The End of An Era

From Infant to Toddler

The Lillian on the left is what I gave to the daycare teachers 15 months ago. She was brand new and we hardly even knew her yet. Lilly’s teachers were essentially the same crew that Gabby had and I knew I could trust them with her, but it’s just heartbreaking to spend time away from a baby so new. She wasn’t sitting supported yet, she was still exclusively breastfed (but started bottle-feeding just prior to starting daycare). I don’t even think she received her second round of shots yet.

The Lillian on the right is what I have now. She is starting to use two word sentences, is the queen of “MINE,” she dances, and she demands specific songs from me at bedtime. Even though I took the time with Lilly to see her during my work day for close to the first 9 months I still feel like I missed so much. She has matured so much faster than Gabby did. She crawled sooner, talked sooner, tried table food sooner… We’ve been trying to hold her off from potty training for weeks because she is transitioning to the toddler classroom and I don’t want her to have too many changes happening at once.

With Lilly being our last baby, every milestone is a reminder that it’s the last first steps or the last first cheerios. It’s simultaneously so sad and so freeing to think that we are soon going to be parents of pre-schoolers – not babies. It’s the end of an era and the start of a new one.

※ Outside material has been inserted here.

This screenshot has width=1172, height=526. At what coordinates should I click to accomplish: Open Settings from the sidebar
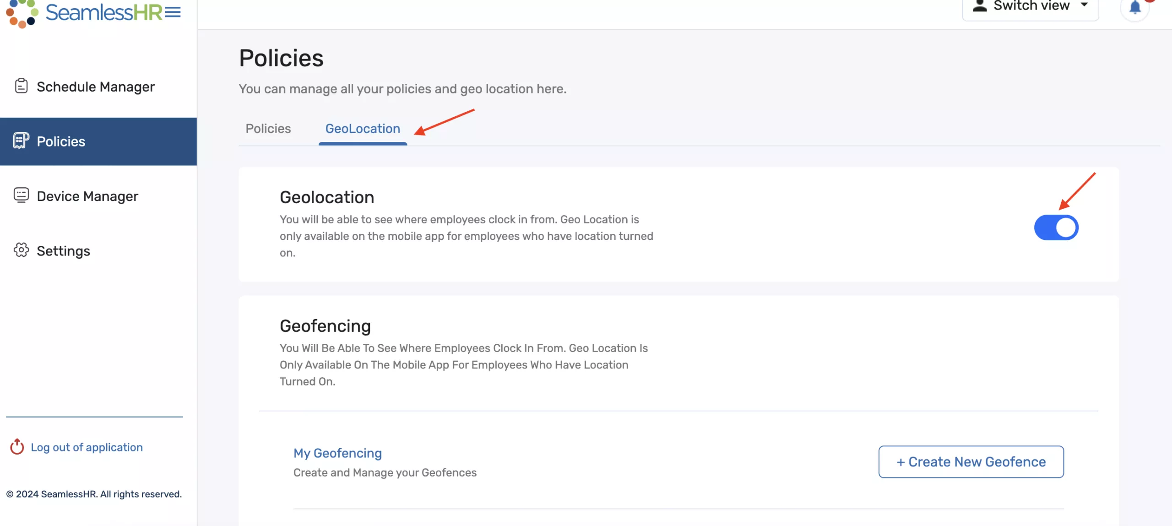tap(63, 251)

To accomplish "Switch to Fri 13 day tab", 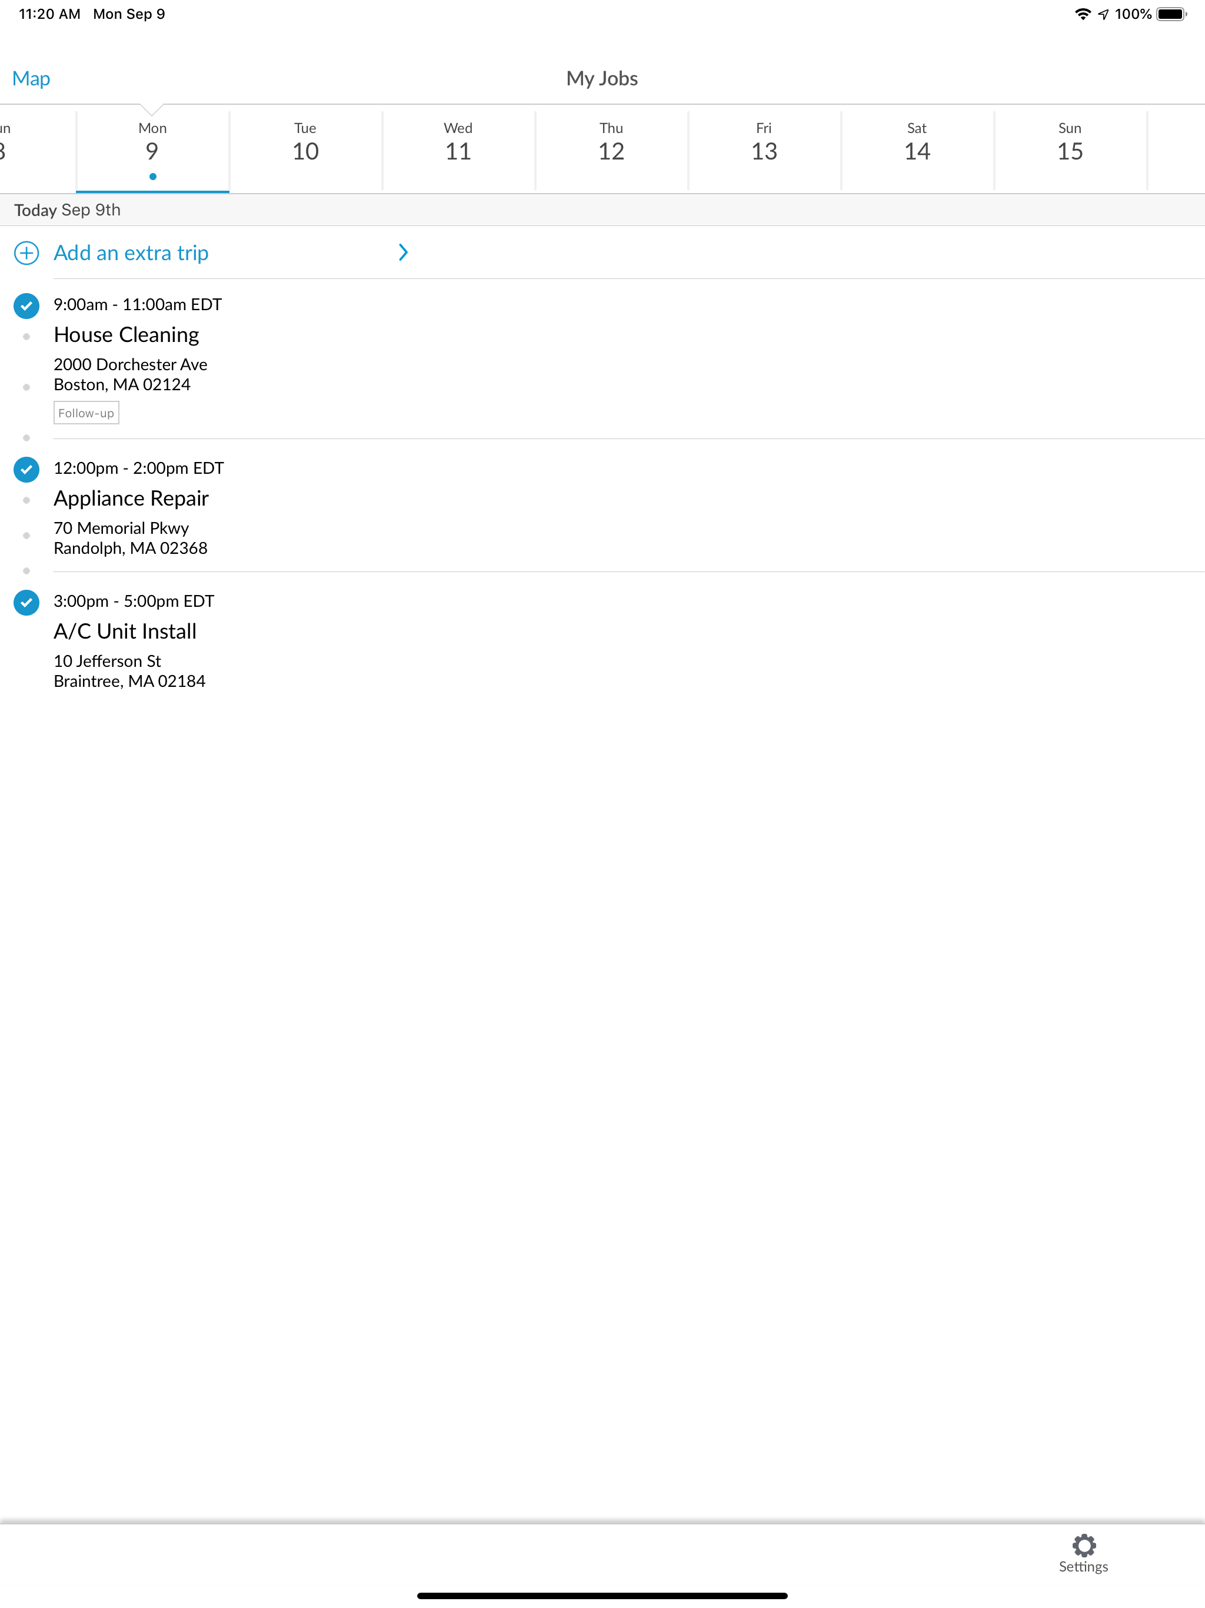I will tap(764, 142).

Sleep Training… My White Whale

I was going to have my lovely husband write this post and then I realized that I would be doing you all a disservice by not admitting to the fact that at 2.5 years old, Gabby is still not a good sleeper. 

What would be more useful is the tale of how I screwed up her ability to sleep forever and what I have learned along the way. If it makes you feel better, Lillian is a fabulous sleeper, so if you screw up like I did, just try again with your second kid. The best thing about subsequent children is the ability to see you are not a failure of a parent, you just didn’t know what you were doing as a new parent. 
Anywho… 
Because I was home with Gabby full-time for 7 months, I never put her on a schedule. I had no idea how, I tried a few times to just impose one out of nowhere and repeatedly failed. For a type A person, I am not good with routines. When I finally got a job after graduate school and Gabby started daycare, I begged them to help me get her on a schedule. At this point (I hate to admit), she napped sporadically and slept in our bed every night. She had never spent one night in her crib. BIG MISTAKE. 
Daycare got her on a good schedule but the pediatrician and my co-workers looked at me sideways when I said she still nursed all night at 9 months old. The doctor said there was no biological reason for her to nurse all night and since she was starting to crawl it was pretty unsafe to have her in our bed, so we did some reading on sleep training. 
We decided we would try a gentle approach where we would go in to soothe her at ever-elongating increments until she got over it. I lasted about two days before the hubs took over and I drowned out the sound by locking myself in the downstairs bathroom until she stopped. It took about 4 days and we were all good.
For a few months. Every few months ever since we have had to repeat the process. She does now sleep 12 hours at night but by 12 months, she was only napping sporadically and now she doesn’t nap at all on non-daycare days (because she hates me). 
So what have I learned? I started letting Lillian sleep in her crib at night starting around 3 months old. Newborns sleep better on their stomachs (which is why they love to ball up on your chest), so I put her to sleep on her tummy and flipped her over onto her back after a little while. I learned Lilly’s natural sleep schedule and then reinforced it. I learned to put her to bed when she was tired, which was for a long time 6pm. It was sad for me to come home from work and put her straight to bed, but we are now reaping the benefits. She is a great sleeper. 
The moral of the story? Do what works for you and your family. Everybody screws up. And if you screw up as bad as I did, you can always try again by having another kid!